Relevance: don't underestimate it, measure it.

Ken Magill has an article today about a new service from e-Dialog called the Relevancy Trajectory. This product

identifies the specific factors that enable you to customize and time messages properly, encourage interactivity, and maintain flexibility in your e-mail campaigns. The six factors are:

  • Segmentation
  • Lifecycle management
  • Triggers
  • Personalization
  • Interactivity
  • Testing and measurement

Relevancy should be the new buzzword in email marketing. As ISPs have gotten better at blocking spam and identifying non-spam email, they are also getting better at measuring their users reactions to email.

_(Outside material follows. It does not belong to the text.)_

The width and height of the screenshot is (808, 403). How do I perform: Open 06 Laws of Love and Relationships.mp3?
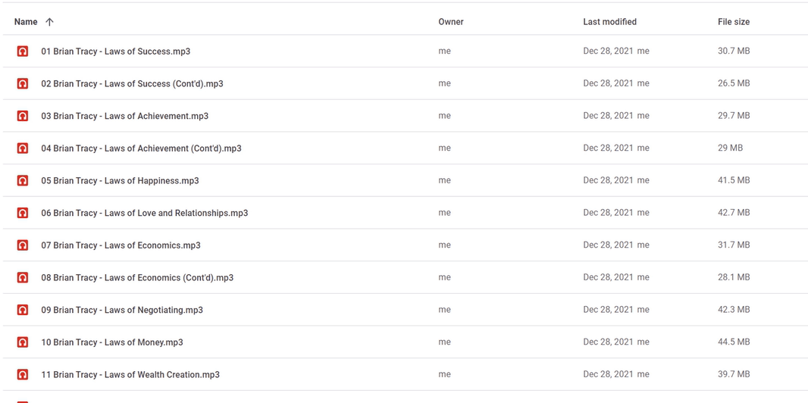click(x=144, y=213)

Once they measure the reactions, they can then put those reactions to the email into context and make decisions about the likelyhood that the email is wanted by their users.
In Spring of 2006, a representative of a very large consumer ISP reported at MAAWG that one of the measurements they were making when looking at classification of email was who the mailers were sending email to. By examining the population of recipients, they were able to make some very educated judgements about the quality of the sender’s email list.
What does this have to do with relevancy? While recently attempting to troubleshoot a client’s problem with this very same ISP the person I was speaking with told me that the recipients didn’t seem very interested in the email. Mail that was put into the bulk folder was not being marked as not-spam in any significant number. This led the ISP to judge that the email was not wanted and could be safely filtered into the bulk folder.
I took a look at the client’s program. They are not your standard bulk mailer, they are a petition and advocacy site. The emails they send out are to people who have signed petitions on their site in the past, asking them to sign new petitions. Because they send mail irregularly, recipients do not know when to expect the mail and do not look in the bulk folder to recover it. My client is always asking for something from users, but giving them very little feedback on what happens after the user takes action.
Based on my recommendations my client is now looking at sending a scheduled weekly email. This email will be short, just a couple paragraphs. It will contain a summary of the action emails sent in the past week, and a reminder for the user to check the bulk folder if they have not received the email. Additionally, it will provide feedback to the user on how effective their efforts have been at effecting change.
By making the email expected and engaging the user, the client and I expect that not only will their delivery be improved, but their users will be eager to participate in future petitions.
Email recipients are not mindless automatons, they are people. In order to motivate people to respond to an email by making a purchase, signing a petition, adding the sender to their address book or clicking ‘this is not spam’ the email must be relevant and expected. Senders must never forget that recipients are real and have their own needs and agendas.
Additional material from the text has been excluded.